As there is an interface and the change of storage system will be transparent for the rest of the code. I will try to make sub branches of this one with the implementation of Storage using the Dashmap
crate and the Flurry
crate so that we will be able to test and benchmark it.
Also if you have some tasks to help you on the integration of the storage so that I can help you on that because the more usage we have the more the bench will be !
@AurelienFT Thank you for your enthousiasm.
I would like to reiterate what I wrote above:
Could be worth running benchmarks after the refactoring has been completed, and after having determined that the application spends a significant amount of time in that read/write workflow(either manipulating the map, or waiting on the lock).
For clarity, this means that I don't think we should be making any efforts on this until the following has been reached:
- We have (largely) finished the integration of storage into the project.
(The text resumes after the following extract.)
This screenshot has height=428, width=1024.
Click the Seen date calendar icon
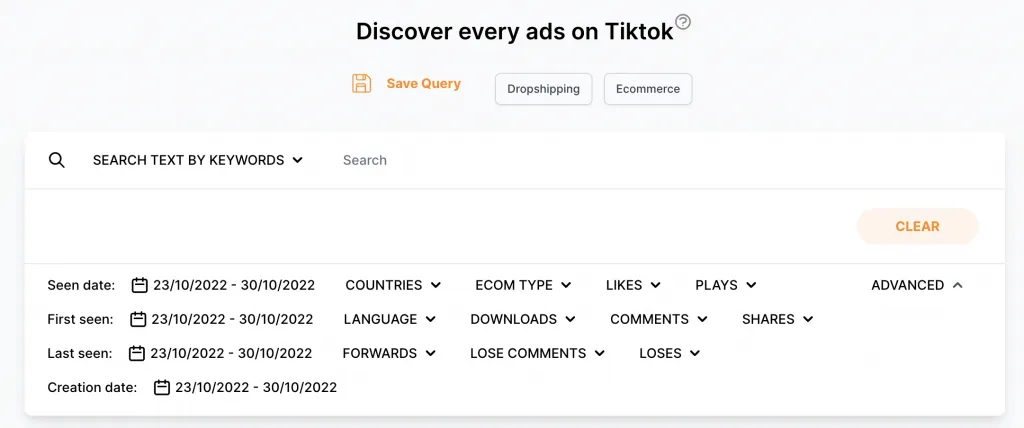pyautogui.click(x=140, y=285)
- We have noticed that the application spends a significant amount of time waiting on the lock on the top-level map becoming available.
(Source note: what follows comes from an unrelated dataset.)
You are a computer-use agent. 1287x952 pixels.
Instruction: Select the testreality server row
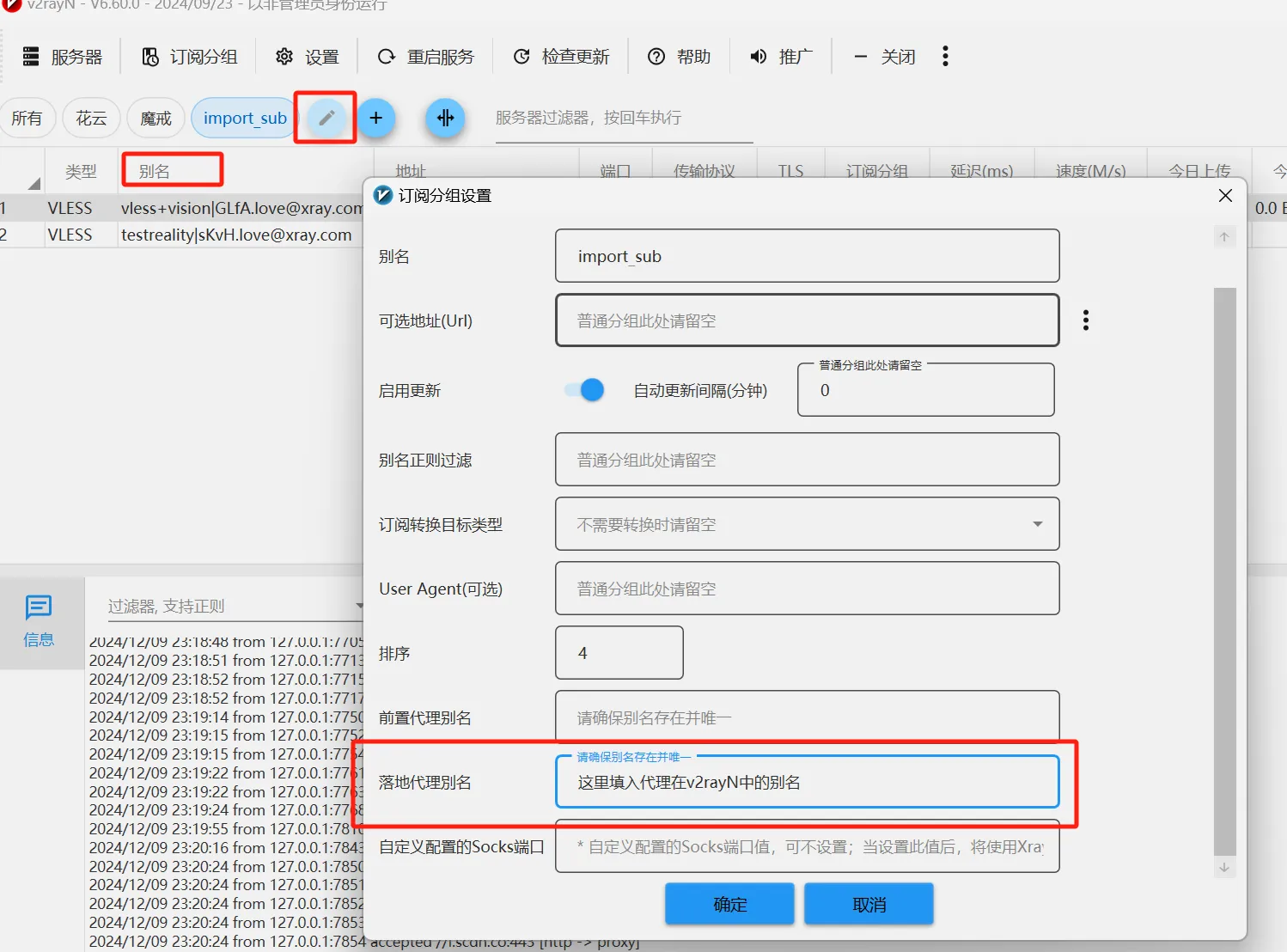(x=236, y=235)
Point 2 is especially important, since we can always optimize things, but most of it is wasted effort since if it will not materially affect overall performance of the application.
As an example, we could have a 10 times improvement on "something", however this would be meaningless if the app spends only 0,00001% of its time doing that "thing".
if you have some tasks to help you on the integration of the storage so that I can help you
Appreciated, the main discussion would be over at https://github.com/massalabs/massa/issues/2178.
I think a good start would be to familiarize yourself with the various issues and currently open PR. I think there will be more specific tasks next week when some initial work is finished.
because the more usage we have the more the bench will be
As per above, the goal is not to optimize this, unless we notice it becomes a problem :)
I have run a simulator with 26 nodes and 100 tx/s on main with the storage and a branch where I implement DashMap and flurry and result are very close so it don't seems to be a bottleneck :
RwLock
DashMap
Flurry
This can be interesting to revisit after Storage is used in the whole codebase
The performance of the current version is good. Closing